* Extrait choisi:

━━━━━━

Interview

Une révolution des mobilités : le train, emblème du XIXe siècle

le 01/06/2023 par Arnaud Passalacqua, Julien Morel
le 30/05/2023 par Arnaud Passalacqua, Julien Morel - modifié le 01/06/2023

Symbole de l’industrialisation de l’Europe, porte-drapeau d’une nouvelle maîtrise de la vitesse, le chemin de fer a radicalement transformé les mobilités des populations comme les paysages qu’il traverse. Discussion avec l’historien Arnaud Passalacqua.

Arnaud Passalacqua est historien des mobilités et possède une double formation, celle d’ingénieur et d’historien. Il enseigne actuellement les pratiques d’aménagement de l’espace et les politiques urbaines à l’École d’urbanisme de Paris. Il travaille également sur l’histoire des transports urbains, du vélo et du train.

En amont de son intervention au Printemps de l’histoire environnementale, nous avons discuté de l’arrivée du train dans le paysage français du milieu du XIXe siècle et de ses conséquences politiques et environnementales immédiates.

Propos recueillis par Julien Morel

Arnaud Passalacqua participe au festival Printemps de l’histoire environnementale, qui se tiendra du 1er au 16 juin 2023.

RetroNews : La Révolution industrielle, lorsqu’elle éclate, fait-elle naître immédiatement avec elle un immense désir de mobilité de la part des populations ?

Arnaud Passalacqua : L’histoire des transports a souvent été mise en avant pour illustrer la notion de « Révolution industrielle », à travers la figure emblématique de la locomotive à vapeur. Le basculement vers une histoire des mobilités invite à réviser assez lourdement ce schéma, de même que la notion de Révolution industrielle est dépassée au profit d’un processus d’industrialisation de temps plus long, aux racines largement ancrées dans le XVIIIe siècle.

C’est en effet dès cette époque que la mobilité s’accélère alors qu’elle se déploie surtout sur un réseau routier, dont l’amélioration permet des vitesses plus élevées. Simultanément, le rapport au temps évolue et la notion de ponctualité s’affirme. Le chemin de fer n’est donc pas le moteur de ce processus social mais son catalyseur. Il est indéniable qu’il a contribué à fortement augmenter les vitesses pratiquées et à massifier les flux, mais il est arrivé à un moment où la société était déjà lancée dans cette mutation.

Le voyage n’est pas une nouveauté du XIXe siècle. En revanche, ce qui est probablement plus nouveau est l’émergence du tourisme, une notion héritée des jeunes aristocrates britanniques qui se diffuse dans les valeurs bourgeoises, en particulier par la pratique ferroviaire, à partir du milieu du XIXe siècle, aidée par la création d’opérateurs comme le service lancé par Thomas Cook dans les années 1840. Elle est relayée, sous le Second Empire, par l’essor des stations balnéaires ou thermales, qui s’ouvrent peu à peu à des populations plus larges.

« Le chemin de fer devient le système dominant dans les esprits des milieux économiques et politiques, en particulier dans la France saint-simonienne, où on lui attribue des vertus multiples comme de développer la richesse et de propager la paix. »

Dans ce que vous nommez ce nouvel « écosystème des mobilités » du XIXe, quelle place le train occupe-t-il ? Est-il complémentaire du bateau, plus international ?

━━━━━━

* Données à traiter:
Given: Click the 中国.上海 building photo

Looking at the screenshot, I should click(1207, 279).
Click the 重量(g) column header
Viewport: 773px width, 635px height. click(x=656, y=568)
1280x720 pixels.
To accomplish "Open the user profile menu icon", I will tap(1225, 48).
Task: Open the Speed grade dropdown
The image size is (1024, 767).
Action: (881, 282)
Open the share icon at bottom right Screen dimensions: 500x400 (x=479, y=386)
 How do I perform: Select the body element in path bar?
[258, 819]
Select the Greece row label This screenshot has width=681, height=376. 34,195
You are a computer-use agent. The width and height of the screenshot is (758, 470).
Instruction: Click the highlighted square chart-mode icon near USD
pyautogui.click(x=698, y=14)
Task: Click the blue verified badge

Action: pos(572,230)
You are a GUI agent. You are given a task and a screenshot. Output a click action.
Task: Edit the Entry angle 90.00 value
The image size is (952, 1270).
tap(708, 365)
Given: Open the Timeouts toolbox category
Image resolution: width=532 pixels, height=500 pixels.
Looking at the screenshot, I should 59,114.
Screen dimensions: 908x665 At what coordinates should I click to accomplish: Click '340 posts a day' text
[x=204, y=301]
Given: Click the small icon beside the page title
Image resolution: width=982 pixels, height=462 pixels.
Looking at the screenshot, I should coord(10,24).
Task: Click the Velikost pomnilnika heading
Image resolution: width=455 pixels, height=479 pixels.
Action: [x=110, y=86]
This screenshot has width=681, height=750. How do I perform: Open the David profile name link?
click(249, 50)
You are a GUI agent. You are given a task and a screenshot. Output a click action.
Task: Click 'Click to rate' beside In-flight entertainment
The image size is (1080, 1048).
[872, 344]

━━━━━━

* Consigne donnée A:
Répondez à ces questions d'après l'entretien sur le train :
(i) Dans quelle école Arnaud Passalacqua enseigne-t-il actuellement ?
(ii) D'après lui, le chemin de fer est-il le moteur ou le catalyseur du processus social d'accélération de la mobilité ?
(iii) Qui a lancé, dans les années 1840, le service cité comme exemple d'opérateur ?
* Consigne donnée B: Dans les entrées, décalez de 146 chaque coordonnée des réponses, de la ligne qui contient « Select the Greece » jusqu'à celle qui contient « pyautogui.click(x=698, y=14) », ces deux lignes comprises. Redonnez ces lignes en entier, et seulement elles.

* Réponse complète A:
(i) À l'École d'urbanisme de Paris.
(ii) Le catalyseur, et non le moteur.
(iii) Thomas Cook.

* Réponse complète B:
Select the Greece row label This screenshot has width=681, height=376. 180,341
You are a computer-use agent. The width and height of the screenshot is (758, 470).
Instruction: Click the highlighted square chart-mode icon near USD
pyautogui.click(x=844, y=160)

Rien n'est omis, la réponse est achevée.